The high potential for journalist deception mixed with the success of recent secretive projects like Beyoncé’s Lemonade means that popular music fans as a whole don’t really know what to believe anymore. Last year Taylor Swift’s and Tom Hiddleston’s romantic relationship was widely suspected to be an elaborate stunt for a music video. But that suspected video is as-yet unreleased. So what looked like a relationship too boring and well publicized to be real might have really just been boring and true.

We talked about Arcade Fire on our daily podcast, The Outline World Dispatch. Subscribe on Apple Podcasts or wherever you listen.

Perhaps the most maddening and confusing maybe-publicity stunt of the year is Kid Rock’s senate run, a nightmare scenario complete with a promotional website and merchandise released by Rock himself. He has denied that his political campaign is a publicity stunt for an upcoming release, but why should we take America’s newest unqualified, aspiring politician at his word? Will we tune into C-SPAN in a few years only to see President Dwayne “The Rock” Johnson arguing with Senator Robert “Kid Rock” Ritchie about whether or not flag burners deserve the death penalty? Who knows! Not you!

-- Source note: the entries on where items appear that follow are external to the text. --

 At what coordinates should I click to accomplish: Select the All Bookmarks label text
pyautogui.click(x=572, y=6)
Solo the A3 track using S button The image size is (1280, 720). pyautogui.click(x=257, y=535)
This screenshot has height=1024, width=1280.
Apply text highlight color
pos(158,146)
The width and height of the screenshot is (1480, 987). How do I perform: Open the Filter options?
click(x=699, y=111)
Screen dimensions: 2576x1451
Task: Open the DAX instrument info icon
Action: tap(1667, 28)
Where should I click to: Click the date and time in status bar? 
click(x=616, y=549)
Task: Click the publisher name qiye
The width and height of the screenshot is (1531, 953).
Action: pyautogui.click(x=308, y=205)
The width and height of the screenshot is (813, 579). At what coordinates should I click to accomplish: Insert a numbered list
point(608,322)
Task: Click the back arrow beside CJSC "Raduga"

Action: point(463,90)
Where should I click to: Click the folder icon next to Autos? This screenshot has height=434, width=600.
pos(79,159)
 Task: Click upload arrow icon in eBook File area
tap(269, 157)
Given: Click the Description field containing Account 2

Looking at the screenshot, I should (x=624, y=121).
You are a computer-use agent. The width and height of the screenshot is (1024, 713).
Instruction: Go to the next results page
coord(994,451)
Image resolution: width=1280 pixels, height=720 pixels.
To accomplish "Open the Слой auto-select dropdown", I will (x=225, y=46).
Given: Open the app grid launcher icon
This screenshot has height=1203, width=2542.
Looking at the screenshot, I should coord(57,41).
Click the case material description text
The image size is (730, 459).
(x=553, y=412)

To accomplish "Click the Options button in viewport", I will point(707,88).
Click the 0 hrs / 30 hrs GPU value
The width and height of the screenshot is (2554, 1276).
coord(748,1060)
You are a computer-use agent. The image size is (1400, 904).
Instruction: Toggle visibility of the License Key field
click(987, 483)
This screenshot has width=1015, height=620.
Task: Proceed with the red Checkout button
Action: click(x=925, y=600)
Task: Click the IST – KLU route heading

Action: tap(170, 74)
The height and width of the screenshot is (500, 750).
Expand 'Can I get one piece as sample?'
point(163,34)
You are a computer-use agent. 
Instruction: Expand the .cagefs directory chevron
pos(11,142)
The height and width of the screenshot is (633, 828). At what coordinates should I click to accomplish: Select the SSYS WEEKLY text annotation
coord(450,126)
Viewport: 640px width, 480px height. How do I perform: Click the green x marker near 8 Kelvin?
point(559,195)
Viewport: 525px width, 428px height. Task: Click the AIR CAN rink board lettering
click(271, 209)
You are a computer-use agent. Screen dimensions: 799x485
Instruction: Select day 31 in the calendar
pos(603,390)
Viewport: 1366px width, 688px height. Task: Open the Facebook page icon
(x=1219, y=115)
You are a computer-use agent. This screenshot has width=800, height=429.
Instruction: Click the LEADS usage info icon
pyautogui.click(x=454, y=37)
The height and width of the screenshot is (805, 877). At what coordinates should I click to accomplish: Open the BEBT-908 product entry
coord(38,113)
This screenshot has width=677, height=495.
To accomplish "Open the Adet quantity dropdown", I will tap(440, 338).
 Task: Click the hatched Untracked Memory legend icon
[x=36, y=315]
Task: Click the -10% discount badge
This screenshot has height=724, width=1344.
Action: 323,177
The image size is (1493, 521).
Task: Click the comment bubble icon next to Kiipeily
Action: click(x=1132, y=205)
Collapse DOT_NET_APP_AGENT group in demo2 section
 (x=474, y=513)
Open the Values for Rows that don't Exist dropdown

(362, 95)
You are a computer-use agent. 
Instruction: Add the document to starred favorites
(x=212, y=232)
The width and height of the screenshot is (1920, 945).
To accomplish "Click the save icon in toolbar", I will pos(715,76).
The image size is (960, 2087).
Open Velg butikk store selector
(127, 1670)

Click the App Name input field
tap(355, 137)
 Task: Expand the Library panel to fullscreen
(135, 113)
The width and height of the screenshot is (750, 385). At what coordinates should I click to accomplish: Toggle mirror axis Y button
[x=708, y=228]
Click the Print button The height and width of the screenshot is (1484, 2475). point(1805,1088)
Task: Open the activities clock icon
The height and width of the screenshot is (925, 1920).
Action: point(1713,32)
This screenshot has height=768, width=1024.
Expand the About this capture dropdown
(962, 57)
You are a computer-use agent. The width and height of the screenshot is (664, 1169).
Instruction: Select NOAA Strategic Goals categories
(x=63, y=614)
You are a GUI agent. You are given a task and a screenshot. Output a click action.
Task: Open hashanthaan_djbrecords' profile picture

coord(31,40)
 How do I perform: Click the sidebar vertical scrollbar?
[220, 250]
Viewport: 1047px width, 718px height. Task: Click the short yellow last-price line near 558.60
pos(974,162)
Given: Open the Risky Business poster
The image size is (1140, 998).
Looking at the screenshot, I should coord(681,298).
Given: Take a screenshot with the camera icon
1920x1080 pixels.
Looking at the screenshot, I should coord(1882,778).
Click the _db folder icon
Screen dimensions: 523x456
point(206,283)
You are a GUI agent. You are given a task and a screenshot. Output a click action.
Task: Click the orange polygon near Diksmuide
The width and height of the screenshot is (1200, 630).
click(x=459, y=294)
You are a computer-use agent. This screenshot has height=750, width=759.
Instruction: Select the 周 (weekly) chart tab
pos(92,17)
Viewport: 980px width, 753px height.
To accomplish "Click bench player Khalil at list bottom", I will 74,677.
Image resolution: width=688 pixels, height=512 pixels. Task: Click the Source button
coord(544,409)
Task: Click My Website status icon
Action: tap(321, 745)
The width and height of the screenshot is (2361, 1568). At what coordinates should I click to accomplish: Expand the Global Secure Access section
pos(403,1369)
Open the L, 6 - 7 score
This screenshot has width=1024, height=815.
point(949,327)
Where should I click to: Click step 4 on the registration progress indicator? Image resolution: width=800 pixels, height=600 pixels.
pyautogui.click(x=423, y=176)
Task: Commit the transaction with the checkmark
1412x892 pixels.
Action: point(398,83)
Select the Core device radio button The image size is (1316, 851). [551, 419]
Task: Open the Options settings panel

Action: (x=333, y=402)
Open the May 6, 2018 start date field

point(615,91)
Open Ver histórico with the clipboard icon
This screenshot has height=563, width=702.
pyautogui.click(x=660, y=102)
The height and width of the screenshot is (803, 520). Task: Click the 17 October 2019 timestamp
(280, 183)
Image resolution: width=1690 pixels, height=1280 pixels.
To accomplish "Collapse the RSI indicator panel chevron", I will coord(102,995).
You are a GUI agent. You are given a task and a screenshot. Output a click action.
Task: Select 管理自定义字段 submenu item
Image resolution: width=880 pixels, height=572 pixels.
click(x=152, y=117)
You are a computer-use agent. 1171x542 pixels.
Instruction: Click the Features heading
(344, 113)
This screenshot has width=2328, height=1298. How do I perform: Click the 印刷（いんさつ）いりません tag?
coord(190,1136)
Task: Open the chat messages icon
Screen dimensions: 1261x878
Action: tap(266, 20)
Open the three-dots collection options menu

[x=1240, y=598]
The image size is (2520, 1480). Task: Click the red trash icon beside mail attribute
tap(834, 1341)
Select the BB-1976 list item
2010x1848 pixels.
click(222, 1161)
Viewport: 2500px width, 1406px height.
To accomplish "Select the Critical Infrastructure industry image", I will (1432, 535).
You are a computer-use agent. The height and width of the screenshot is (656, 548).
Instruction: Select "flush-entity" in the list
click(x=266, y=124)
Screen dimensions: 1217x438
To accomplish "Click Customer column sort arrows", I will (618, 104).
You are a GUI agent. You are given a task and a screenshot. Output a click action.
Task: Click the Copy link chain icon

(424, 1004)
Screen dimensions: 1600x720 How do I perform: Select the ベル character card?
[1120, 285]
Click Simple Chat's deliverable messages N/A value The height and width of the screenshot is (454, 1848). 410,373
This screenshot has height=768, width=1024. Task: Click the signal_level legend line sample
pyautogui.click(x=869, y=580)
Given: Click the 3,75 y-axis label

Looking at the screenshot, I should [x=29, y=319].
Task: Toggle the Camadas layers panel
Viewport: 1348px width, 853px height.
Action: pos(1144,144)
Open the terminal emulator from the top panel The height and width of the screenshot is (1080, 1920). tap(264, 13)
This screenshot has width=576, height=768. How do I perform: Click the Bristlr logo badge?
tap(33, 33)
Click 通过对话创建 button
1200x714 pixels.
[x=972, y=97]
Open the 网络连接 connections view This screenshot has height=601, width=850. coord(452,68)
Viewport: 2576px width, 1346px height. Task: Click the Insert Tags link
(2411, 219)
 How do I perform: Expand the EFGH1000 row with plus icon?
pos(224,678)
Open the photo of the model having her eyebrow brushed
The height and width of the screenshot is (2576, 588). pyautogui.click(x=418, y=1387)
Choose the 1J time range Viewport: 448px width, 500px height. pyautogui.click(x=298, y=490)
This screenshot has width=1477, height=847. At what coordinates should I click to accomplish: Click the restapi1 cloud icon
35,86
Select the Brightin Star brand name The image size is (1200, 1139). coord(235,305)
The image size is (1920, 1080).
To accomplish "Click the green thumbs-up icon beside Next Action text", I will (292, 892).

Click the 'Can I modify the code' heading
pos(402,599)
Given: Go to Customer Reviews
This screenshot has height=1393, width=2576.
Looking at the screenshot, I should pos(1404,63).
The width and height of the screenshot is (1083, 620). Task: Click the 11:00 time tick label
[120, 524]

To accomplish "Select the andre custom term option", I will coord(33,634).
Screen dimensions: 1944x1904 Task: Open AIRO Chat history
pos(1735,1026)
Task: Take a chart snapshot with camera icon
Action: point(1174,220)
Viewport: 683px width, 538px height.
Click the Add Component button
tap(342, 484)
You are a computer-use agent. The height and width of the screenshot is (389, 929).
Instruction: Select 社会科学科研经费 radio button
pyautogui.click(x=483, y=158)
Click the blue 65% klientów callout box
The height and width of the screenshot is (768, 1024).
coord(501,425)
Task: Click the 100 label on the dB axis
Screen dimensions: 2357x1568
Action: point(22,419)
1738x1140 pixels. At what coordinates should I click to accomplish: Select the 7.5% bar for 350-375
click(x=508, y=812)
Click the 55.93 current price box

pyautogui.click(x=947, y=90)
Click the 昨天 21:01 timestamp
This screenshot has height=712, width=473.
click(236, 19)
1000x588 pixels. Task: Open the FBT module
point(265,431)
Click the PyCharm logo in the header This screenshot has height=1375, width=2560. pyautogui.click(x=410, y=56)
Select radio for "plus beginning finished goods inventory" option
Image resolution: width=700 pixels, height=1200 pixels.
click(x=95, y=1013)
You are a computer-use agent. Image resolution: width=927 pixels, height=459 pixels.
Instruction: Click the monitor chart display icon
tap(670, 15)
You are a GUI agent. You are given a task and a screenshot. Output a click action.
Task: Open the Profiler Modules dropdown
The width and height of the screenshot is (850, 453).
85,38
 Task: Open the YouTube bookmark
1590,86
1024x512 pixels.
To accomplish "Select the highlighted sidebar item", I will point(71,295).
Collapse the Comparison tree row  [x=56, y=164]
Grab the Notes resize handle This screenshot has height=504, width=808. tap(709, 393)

Kid Rock may or may not run for Senate.

Kid Rock may or may not run for Senate.

The only thing that’s for sure is that even the best, most elaborate, publicity-seeking hoaxes don’t compare to a just plain good work of art. Beyoncé’s promoting Lemonade with video of a Samsung Galaxy Note exploding in her face wouldn’t have made the album any more or less good. Similarly, Arcade Fire’s marketing strategy doesn’t make Everything Now any more appealing. Beyond taking music journalists and fans for fools, publicity hoaxes are plain annoying. Just post your album and go.